Work request:
Give back an exact copy of the lines in the records below, from the line that has "Screen dimensions: 2212x1659" through the line that has "Enable the Mandatory checkbox", and nothing besides.

Records supplied:
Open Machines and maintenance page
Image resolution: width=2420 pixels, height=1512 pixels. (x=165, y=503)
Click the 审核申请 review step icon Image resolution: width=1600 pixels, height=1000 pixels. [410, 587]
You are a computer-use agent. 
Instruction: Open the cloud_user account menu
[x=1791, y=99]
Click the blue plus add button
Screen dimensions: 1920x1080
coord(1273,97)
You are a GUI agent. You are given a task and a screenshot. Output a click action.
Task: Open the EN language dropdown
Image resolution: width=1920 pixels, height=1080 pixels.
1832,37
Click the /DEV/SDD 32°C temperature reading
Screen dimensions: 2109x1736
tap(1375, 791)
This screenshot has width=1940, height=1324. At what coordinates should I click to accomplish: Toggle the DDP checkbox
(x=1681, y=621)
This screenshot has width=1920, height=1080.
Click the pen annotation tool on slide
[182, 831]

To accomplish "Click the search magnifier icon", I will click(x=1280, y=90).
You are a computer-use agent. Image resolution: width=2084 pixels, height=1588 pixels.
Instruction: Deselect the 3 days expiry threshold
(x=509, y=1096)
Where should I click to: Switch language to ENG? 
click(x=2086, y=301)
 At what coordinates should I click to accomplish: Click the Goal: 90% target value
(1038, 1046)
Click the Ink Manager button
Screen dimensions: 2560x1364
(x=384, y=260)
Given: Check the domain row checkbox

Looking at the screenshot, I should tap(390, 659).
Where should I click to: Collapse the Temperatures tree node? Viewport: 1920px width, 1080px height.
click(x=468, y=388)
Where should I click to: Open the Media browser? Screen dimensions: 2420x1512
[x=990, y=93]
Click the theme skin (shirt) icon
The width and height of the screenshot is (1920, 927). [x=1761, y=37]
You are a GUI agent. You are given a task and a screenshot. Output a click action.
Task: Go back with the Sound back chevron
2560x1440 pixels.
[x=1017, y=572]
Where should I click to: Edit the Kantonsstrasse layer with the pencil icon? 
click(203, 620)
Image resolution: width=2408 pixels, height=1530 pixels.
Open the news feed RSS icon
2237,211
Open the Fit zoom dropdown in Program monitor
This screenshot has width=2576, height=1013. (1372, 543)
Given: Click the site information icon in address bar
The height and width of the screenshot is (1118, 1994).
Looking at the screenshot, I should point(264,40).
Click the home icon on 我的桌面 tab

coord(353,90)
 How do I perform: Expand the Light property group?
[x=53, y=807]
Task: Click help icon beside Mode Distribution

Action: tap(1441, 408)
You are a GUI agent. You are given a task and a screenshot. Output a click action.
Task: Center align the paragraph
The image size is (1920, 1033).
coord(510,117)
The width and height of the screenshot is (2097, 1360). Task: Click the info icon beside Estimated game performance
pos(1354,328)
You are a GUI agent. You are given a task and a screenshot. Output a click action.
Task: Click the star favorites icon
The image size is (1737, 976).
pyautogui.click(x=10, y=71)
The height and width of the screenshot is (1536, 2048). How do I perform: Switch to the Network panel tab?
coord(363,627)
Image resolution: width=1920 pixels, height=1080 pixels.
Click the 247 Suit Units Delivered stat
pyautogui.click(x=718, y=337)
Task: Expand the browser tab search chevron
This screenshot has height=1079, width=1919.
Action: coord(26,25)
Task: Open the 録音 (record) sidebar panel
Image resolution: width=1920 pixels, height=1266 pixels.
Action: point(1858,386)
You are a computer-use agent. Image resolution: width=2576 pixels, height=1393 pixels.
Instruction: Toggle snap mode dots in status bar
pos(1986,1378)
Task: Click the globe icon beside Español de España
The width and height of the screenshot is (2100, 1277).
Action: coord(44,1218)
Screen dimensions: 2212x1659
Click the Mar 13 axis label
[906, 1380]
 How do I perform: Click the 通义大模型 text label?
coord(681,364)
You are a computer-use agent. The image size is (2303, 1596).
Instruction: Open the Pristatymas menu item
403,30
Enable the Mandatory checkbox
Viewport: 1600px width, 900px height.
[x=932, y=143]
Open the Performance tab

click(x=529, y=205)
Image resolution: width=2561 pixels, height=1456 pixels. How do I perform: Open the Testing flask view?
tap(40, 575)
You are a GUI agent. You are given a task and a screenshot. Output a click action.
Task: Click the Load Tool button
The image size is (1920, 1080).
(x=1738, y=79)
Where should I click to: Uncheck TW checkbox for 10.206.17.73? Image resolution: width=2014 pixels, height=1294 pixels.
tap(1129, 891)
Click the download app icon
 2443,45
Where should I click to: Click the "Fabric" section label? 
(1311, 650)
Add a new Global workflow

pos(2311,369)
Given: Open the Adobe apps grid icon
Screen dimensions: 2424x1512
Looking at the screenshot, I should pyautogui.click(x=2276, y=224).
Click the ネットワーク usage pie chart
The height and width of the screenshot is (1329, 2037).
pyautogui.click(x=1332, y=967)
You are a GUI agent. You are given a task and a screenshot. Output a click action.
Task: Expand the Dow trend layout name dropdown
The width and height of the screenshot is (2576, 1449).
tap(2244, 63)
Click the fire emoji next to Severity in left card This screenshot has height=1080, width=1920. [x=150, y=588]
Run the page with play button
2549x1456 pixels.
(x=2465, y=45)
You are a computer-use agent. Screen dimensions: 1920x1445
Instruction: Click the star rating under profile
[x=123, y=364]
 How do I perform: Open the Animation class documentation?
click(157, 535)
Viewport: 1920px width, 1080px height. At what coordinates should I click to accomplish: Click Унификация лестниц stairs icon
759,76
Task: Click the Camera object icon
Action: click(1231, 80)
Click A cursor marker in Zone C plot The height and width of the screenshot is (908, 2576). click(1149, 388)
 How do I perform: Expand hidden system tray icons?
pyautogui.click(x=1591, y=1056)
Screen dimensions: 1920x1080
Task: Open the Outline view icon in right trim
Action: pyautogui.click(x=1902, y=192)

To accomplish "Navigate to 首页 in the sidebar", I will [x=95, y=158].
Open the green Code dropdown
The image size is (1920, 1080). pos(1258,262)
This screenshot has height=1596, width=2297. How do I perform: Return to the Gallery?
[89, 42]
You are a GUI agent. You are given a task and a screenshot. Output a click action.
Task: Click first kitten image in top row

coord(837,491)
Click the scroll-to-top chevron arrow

Your solution:
Screen dimensions: 2212x1659
Click the Mar 13 axis label
[906, 1380]
 How do I perform: Click the 通义大模型 text label?
coord(681,364)
You are a computer-use agent. The image size is (2303, 1596).
Instruction: Open the Pristatymas menu item
403,30
Enable the Mandatory checkbox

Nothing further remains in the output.